-------- AVAILABLE RECORDS
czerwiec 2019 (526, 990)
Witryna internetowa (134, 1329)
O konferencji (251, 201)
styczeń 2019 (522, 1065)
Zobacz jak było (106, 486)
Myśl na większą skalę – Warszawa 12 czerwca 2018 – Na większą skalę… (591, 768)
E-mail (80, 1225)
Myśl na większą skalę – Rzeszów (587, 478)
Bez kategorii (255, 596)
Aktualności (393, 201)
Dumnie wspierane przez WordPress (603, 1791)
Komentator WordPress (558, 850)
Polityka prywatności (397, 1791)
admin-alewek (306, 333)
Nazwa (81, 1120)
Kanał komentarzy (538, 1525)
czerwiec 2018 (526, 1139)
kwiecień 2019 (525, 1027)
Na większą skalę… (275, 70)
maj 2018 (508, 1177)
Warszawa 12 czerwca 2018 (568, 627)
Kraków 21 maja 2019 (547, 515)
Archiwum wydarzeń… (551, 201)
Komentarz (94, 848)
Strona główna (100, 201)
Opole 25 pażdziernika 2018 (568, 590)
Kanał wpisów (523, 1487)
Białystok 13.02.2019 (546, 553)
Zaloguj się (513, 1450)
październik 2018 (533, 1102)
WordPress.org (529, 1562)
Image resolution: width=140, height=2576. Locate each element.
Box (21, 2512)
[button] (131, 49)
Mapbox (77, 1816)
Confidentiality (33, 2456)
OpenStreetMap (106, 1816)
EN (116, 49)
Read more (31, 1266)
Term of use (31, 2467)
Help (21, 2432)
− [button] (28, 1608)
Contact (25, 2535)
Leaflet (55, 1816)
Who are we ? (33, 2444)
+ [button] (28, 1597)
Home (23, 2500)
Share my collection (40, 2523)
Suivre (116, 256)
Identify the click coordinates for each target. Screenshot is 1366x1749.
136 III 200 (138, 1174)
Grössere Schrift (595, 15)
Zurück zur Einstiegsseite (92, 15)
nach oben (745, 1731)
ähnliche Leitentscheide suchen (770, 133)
----------------
▶ _TASK DESCRIPTION_: Quote all of the entries exactly as they appear.

▶ _RESPONSE TO THIS TASK_:
czerwiec 2019 (526, 990)
Witryna internetowa (134, 1329)
O konferencji (251, 201)
styczeń 2019 (522, 1065)
Zobacz jak było (106, 486)
Myśl na większą skalę – Warszawa 12 czerwca 2018 – Na większą skalę… (591, 768)
E-mail (80, 1225)
Myśl na większą skalę – Rzeszów (587, 478)
Bez kategorii (255, 596)
Aktualności (393, 201)
Dumnie wspierane przez WordPress (603, 1791)
Komentator WordPress (558, 850)
Polityka prywatności (397, 1791)
admin-alewek (306, 333)
Nazwa (81, 1120)
Kanał komentarzy (538, 1525)
czerwiec 2018 (526, 1139)
kwiecień 2019 (525, 1027)
Na większą skalę… (275, 70)
maj 2018 (508, 1177)
Warszawa 12 czerwca 2018 (568, 627)
Kraków 21 maja 2019 (547, 515)
Archiwum wydarzeń… (551, 201)
Komentarz (94, 848)
Strona główna (100, 201)
Opole 25 pażdziernika 2018 (568, 590)
Kanał wpisów (523, 1487)
Białystok 13.02.2019 (546, 553)
Zaloguj się (513, 1450)
październik 2018 (533, 1102)
WordPress.org (529, 1562)
Image resolution: width=140, height=2576. Locate each element.
Box (21, 2512)
[button] (131, 49)
Mapbox (77, 1816)
Confidentiality (33, 2456)
OpenStreetMap (106, 1816)
EN (116, 49)
Read more (31, 1266)
Term of use (31, 2467)
Help (21, 2432)
− [button] (28, 1608)
Contact (25, 2535)
Leaflet (55, 1816)
Who are we ? (33, 2444)
+ [button] (28, 1597)
Home (23, 2500)
Share my collection (40, 2523)
Suivre (116, 256)
Identify the click coordinates for each target. Screenshot is 1366x1749.
136 III 200 (138, 1174)
Grössere Schrift (595, 15)
Zurück zur Einstiegsseite (92, 15)
nach oben (745, 1731)
ähnliche Leitentscheide suchen (770, 133)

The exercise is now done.